The expected answer is every line from the material below that has the word "Screening".
□ □ □ □ □
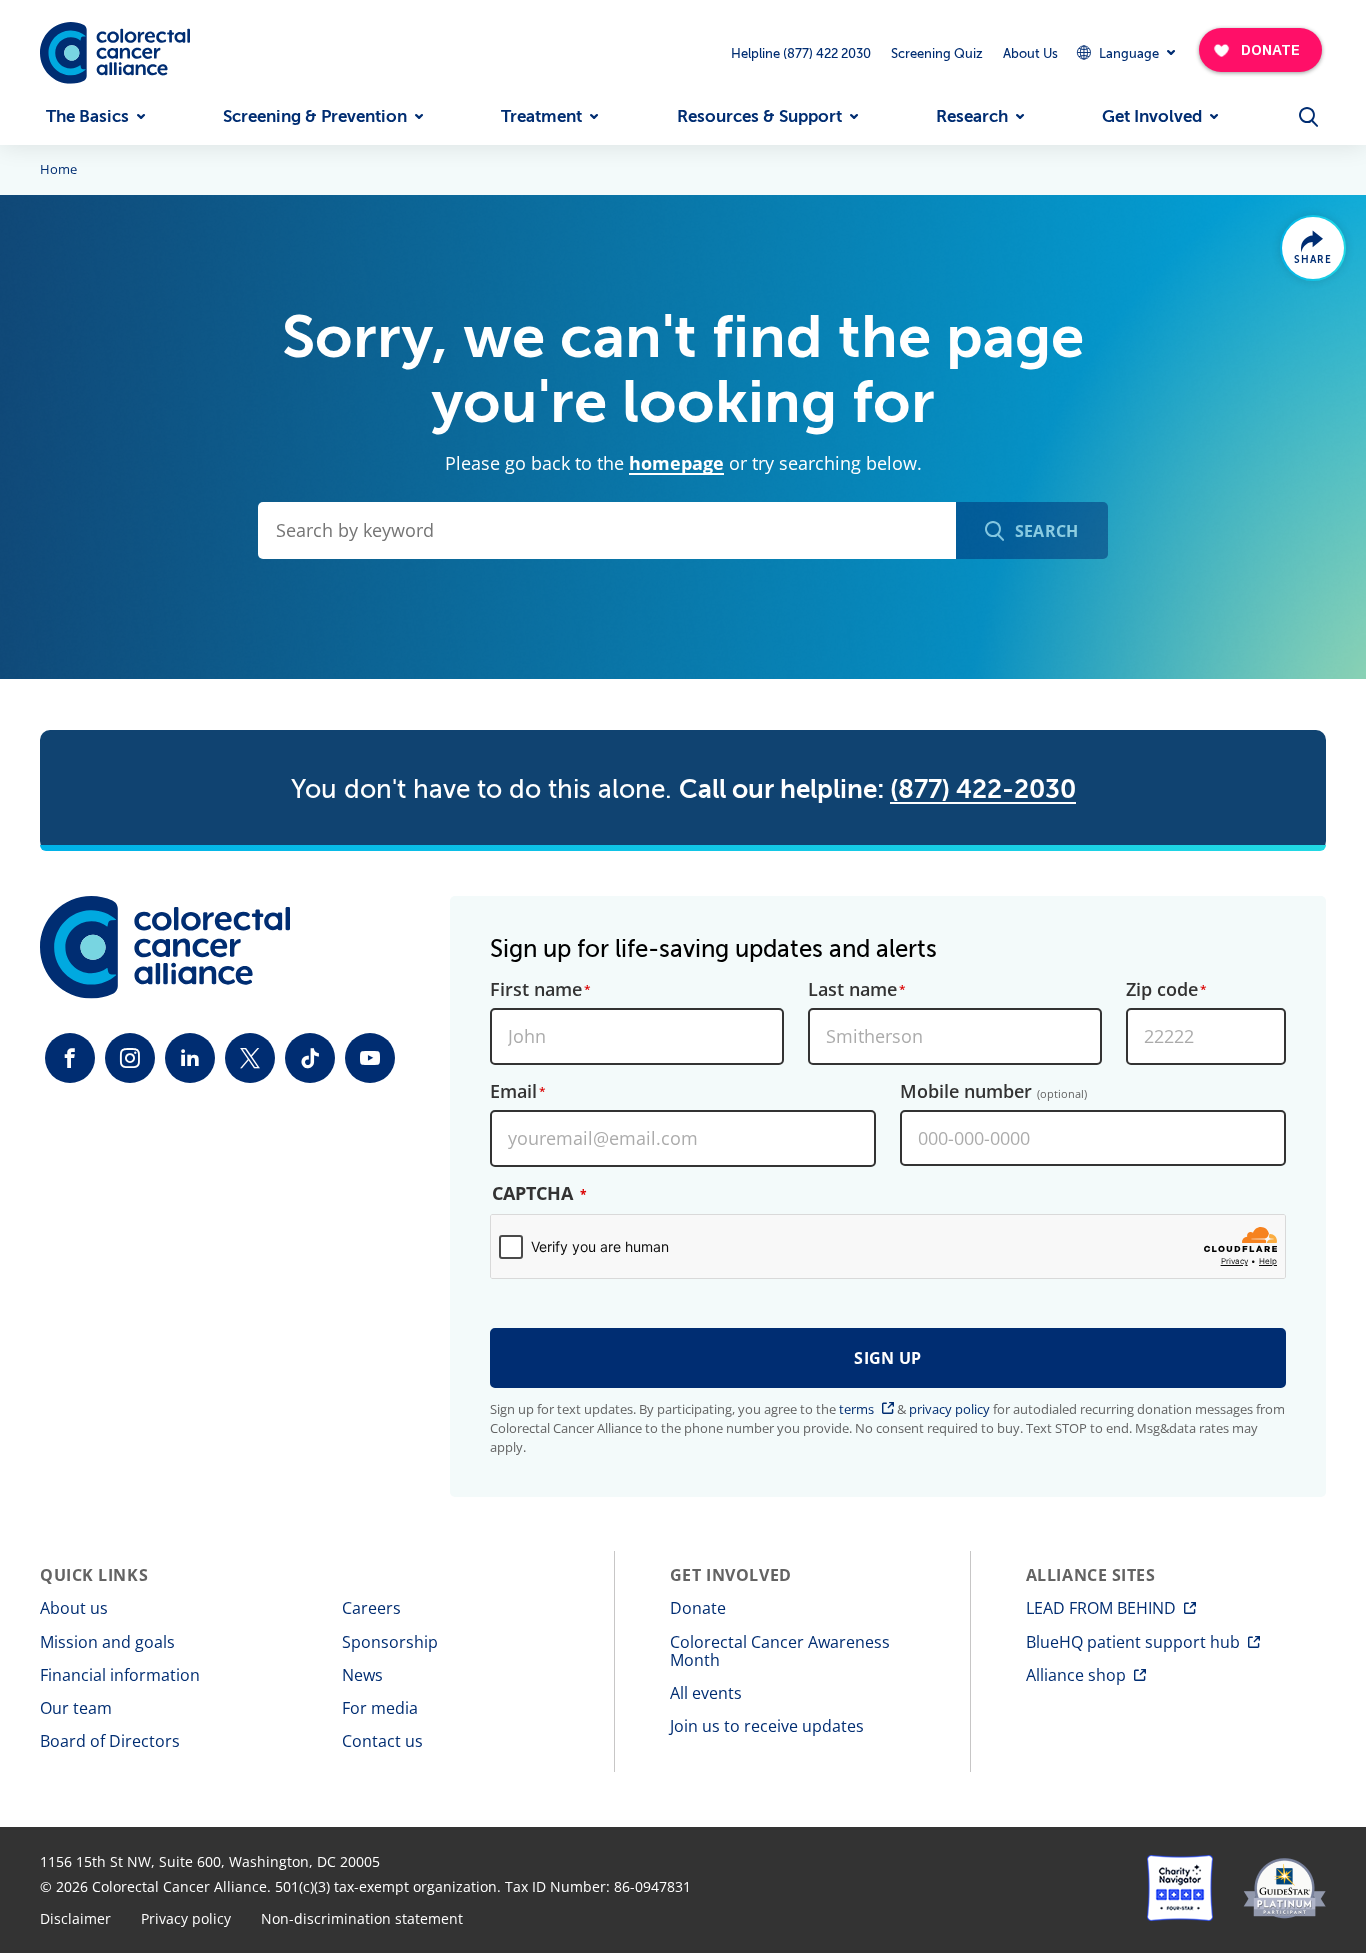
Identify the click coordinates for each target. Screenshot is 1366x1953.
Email (513, 1092)
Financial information (120, 1675)
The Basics (87, 116)
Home (58, 170)
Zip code (1162, 990)
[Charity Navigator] (1180, 1888)
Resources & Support (759, 116)
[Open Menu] (1308, 117)
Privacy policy (186, 1919)
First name (536, 990)
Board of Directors (110, 1741)
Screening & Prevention (315, 116)
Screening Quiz (937, 53)
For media (380, 1708)
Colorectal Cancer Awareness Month (780, 1651)
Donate (698, 1608)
□ □ □ □ □
#### Your solution
Screening & Prevention (315, 116)
Screening Quiz (937, 53)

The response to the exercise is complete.